A isso se soma a catástrofe humanitária da guerra. Se a ação inicial contra o Hamas foi apoiada até por críticos de Israel, dada a barbaridade do terror aplicado pelos palestinos, a obliteração gradual de Gaza e o sofrimento civil viraram a chave há muito tempo.
Após o colapso do cessar-fogo do começo do ano, a situação ficou ainda mais grave. Netanyahu impôs um bloqueio de 11 semanas ao território, efetivamente matando pessoas de fome, e depois organizou a distribuição de comida nas mãos de uma nebulosa ONG israelo-americana.
No último mês, cerca de 500 civis foram mortos em incidentes nas filas por comida, de resto criticadas como insuficientes pela ONU. Israel investiga o que ocorreu e admitiu ter havido vítimas, mas em número menor e não por ordem superior, como haviam relatado oficiais e soldados ao jornal Haaretz na sexta (27).
O cenário drena o momento de popularidade em alta de Netanyahu após o ataque ao Irã, na guerra de 12 dias apoiada por Trump em seu momento final, com o bombardeio de centrais nucleares subterrâneas da teocracia.
O Hamas, por sua vez, está discutindo os termos de Trump por meio de seus mediadores usuais no Egito e no Qatar. Em comunicado, o grupo voltou a dizer que busca uma paz que retire o Exército de Israel de dentro da Faixa de Gaza. O americano disse na véspera que se a facção não aceitar o cessar-fogo, sofrerá mais do que nunca.
Em Gaza, a mais recente ofensiva israelense prossegue, com as autoridades locais falando em 20 mortos na noite de terça. Ao todo, mais de 56 mil palestinos já morreram na guerra, um número disputado por Israel por ser divulgado pelo Hamas e por não diferenciar civis inocentes de integrantes da organização terrorista que comanda o território desde 2007.
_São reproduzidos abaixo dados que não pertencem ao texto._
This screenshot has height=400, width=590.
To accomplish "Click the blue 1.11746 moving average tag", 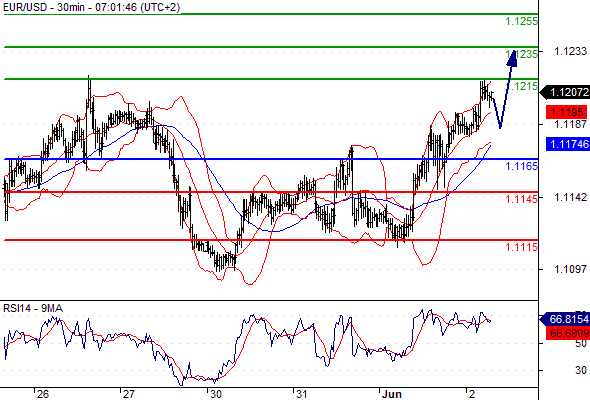I will click(568, 144).
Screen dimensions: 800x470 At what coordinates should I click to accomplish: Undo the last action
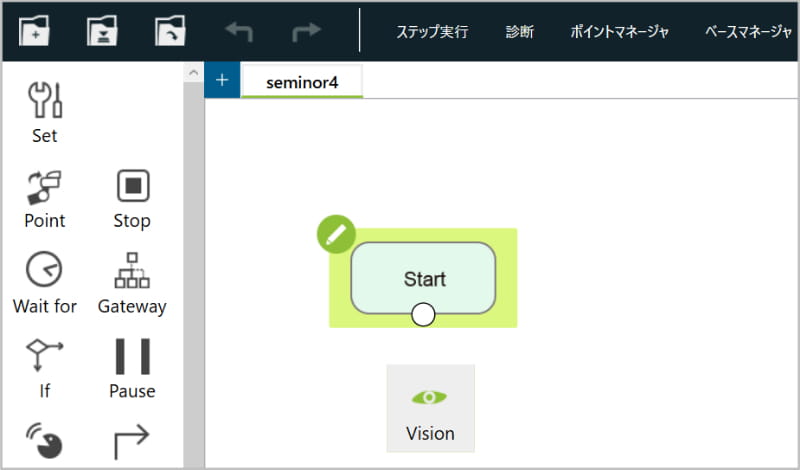pyautogui.click(x=239, y=32)
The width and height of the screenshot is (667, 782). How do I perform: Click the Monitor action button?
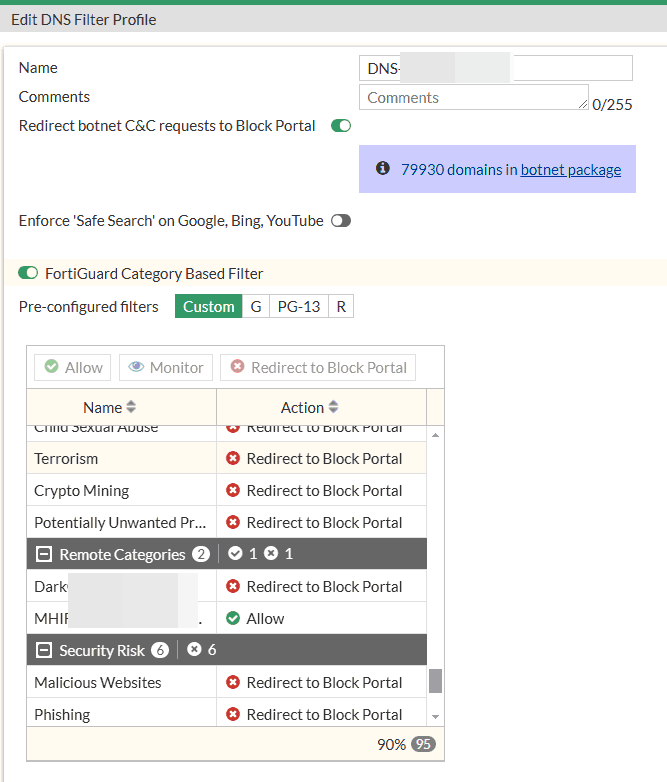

A proposta de Trump é de um cessar-fogo de 60 dias, com a libertação imediata de metade dos reféns em troca de prisioneiros palestinos. Ao fim do processo, todos os cativos remanescentes em Gaza seriam soltos.
Não há detalhes, contudo, sobre o que de fato trava as negociações, que é o status final do território. O Hamas não quer largar o controle, e os EUA sugerem que ele seja feito ou por uma reformada Autoridade Nacional Palestina, o ente que comanda a Cisjordânia sem autonomia, ou por uma coalizão maior de países árabes.
Na visão maximalista de Trump, isso entraria no escopo de um acordo maior de paz na região, envolvendo antigos inimigos de Israel, como Síria e Arábia Saudita. O problema maior é que cada país tem um interesse e resistência ao alto cacife momentâneo de Israel.
Já a oposição no Estado judeu apoia qualquer acordo que liberte os reféns, mas teme que Netanyahu apenas esteja protelando a guerra para continuar driblando seu julgamento por corrupção, que anda lentamente.